I actually think a better analogy to an LLM is to the human brain than an encyclopedia, lossy or not. I think we massively overrate our brains and underrate LLMs. The older I've gotten the more I realize the vast majority of people talk absolute rubbish most of the time, exaggerate their knowledge, spout "truths" which are totally inaccurate, and fake it till they make it throughout most of their life. If you were fact checking the entire population on everything they said on a day to day basis, I think the level of "hallucination" would be much higher than Claude Opus 4.1. That is, I think our level of scrutiny is MUCH higher for LLMs than it is for our friends and co-workers. We tend to assume that if another human says something to us like "New York has a higher level of crime than Buenos Aires", we take them at face level usually, due to various psychological and social priming. But we fact check our LLMs on statements such as these.

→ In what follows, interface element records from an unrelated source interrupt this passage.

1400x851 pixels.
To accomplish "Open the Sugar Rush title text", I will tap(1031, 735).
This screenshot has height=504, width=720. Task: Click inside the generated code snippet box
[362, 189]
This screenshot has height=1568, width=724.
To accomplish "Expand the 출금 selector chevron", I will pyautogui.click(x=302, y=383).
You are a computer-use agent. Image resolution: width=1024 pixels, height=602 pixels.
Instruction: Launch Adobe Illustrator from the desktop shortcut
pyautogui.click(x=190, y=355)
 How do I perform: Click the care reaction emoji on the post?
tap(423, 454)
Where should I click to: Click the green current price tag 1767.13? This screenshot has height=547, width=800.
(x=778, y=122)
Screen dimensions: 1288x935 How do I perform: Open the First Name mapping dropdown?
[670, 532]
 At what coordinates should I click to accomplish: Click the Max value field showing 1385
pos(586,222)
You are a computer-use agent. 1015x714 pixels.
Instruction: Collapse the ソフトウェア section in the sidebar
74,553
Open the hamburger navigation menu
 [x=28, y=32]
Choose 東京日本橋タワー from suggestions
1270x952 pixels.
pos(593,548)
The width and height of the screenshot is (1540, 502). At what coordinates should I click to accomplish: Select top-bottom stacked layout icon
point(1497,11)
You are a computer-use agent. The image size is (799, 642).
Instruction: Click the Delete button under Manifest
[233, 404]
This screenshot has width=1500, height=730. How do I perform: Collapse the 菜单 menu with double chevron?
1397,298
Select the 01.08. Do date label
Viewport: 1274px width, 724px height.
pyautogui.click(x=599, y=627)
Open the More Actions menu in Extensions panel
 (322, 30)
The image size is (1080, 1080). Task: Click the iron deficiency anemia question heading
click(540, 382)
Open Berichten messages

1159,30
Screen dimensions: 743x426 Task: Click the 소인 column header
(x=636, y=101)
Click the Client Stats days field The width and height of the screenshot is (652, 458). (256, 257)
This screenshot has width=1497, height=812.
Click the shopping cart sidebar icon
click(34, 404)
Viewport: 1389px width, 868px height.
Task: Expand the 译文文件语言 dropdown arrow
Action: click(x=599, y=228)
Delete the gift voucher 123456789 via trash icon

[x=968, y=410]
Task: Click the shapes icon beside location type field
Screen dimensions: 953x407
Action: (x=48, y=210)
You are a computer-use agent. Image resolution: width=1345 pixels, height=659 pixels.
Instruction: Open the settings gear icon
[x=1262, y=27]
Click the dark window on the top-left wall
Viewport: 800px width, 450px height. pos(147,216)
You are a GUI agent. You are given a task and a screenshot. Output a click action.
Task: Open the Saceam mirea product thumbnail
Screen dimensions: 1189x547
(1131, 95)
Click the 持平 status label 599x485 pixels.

Compression artifacts (which are deterministic distortions in reconstruction) are not the same as hallucinations (plausible samples from a generative model; even when greedy, this is still sampling from the conditional distribution). A better identification is with super-resolution. If we use a generative model, the result will be clearer than a normal blotchy resize but a lot of details about the image will have changed as the model provides its best guesses at what the missing information could have been. LLMs aren't meant to reconstruct a source even though we can attempt to sample their distribution for snippets that are reasonable facsimiles from the original data.
An LLM provides a way to compute the probability of given strings. Once paired with entropy coding, on-line learning on the target data allows us to arrive at the correct MDL based lossless compression view of LLMs.
Also, humans hallucinate more than LLMs.
The LLM is "lossily" containing things an encyclopedia would never contain. An encyclopedia, no matter how large, would never contain the entire text of every textbook it deems worth of inclusion. It would always contain a summary and/or discussion of the contents. The LLM does, though it "compresses" over it, so that it, too, only has the gist at whatever granularity it's big enough to contain.
So in that sense, an encyclopedia is also a lossy encyclopedia.
You see this with humans who encode physical space to physical matrix in our brain. When asking for directions, people have to traverse this matrix until it is memorized, then it isn’t used any longer; only the rote data is referenced.
An llm is also a more convenient encyclopedia.
I'm not surprised a large portion of people choose convenience over correctness. I do not necessarily agree with the choice, but looking at historical trends, I do not find it surprising that it's a popular choice.
If you want an LLM to be part of a tool that is intended to provide access to (presumably with some added value) encyclopedic information, it is best not to consider the LLM as providing any part of the encyclopedic information function of the system, but instead as providing part of the user interface of the system. The encyclopedic information should be provided by appropriate tooling that, at request by an appropriately prompted LLM or at direction of an orchestration layer with access to user requests (and both kinds of tooling might be used in the same system) provides relevant factual data which is inserted into the LLM’s context.
The correct modifier to insert into the sentence “An LLM is an encyclopedia” is “not”, not “lossy”.
https://pmc.ncbi.nlm.nih.gov/articles/PMC3005627/
"First, cell assemblies are best understood in light of their output product, as detected by ‘reader-actuator’ mechanisms. Second, I suggest that the hierarchical organization of cell assemblies may be regarded as a neural syntax. Third, constituents of the neural syntax are linked together by dynamically changing constellations of synaptic weights (‘synapsembles’). Existing support for this tripartite framework is reviewed and strategies for experimental testing of its predictions are discussed."
Again, never really want a confidently-wrong encyclopedia, though
On the other hand, biological neural networks are doing it all the time :) And there might well be an advantage to it (or a hybrid method), once we can make it more economical.
After all, the embedding vector space is shaped by the distribution of training data, and if you have out-of-distribution data coming in due to a new or changed environment, RAG using pre-trained models and their vector spaces will only go so far.
That study ended the "you can't trust wikipedia" argument, you can't trust anything but wikipedia is an as good as it gets second hand reference.
At the start of a hype cycle there is a lot of good discussions, then most reasonable people have established their opinions and stop engaging with it.
I also have good insurance and a PCP. The idea that I could call them up just to ask “should I start doing this new exercise” or “how much aspirin for this sprained ankle?” is completely divorced from reality.
1: https://en.wikipedia.org/wiki/Predictive_coding
2: https://en.wikipedia.org/wiki/Free_energy_principle#Active_i...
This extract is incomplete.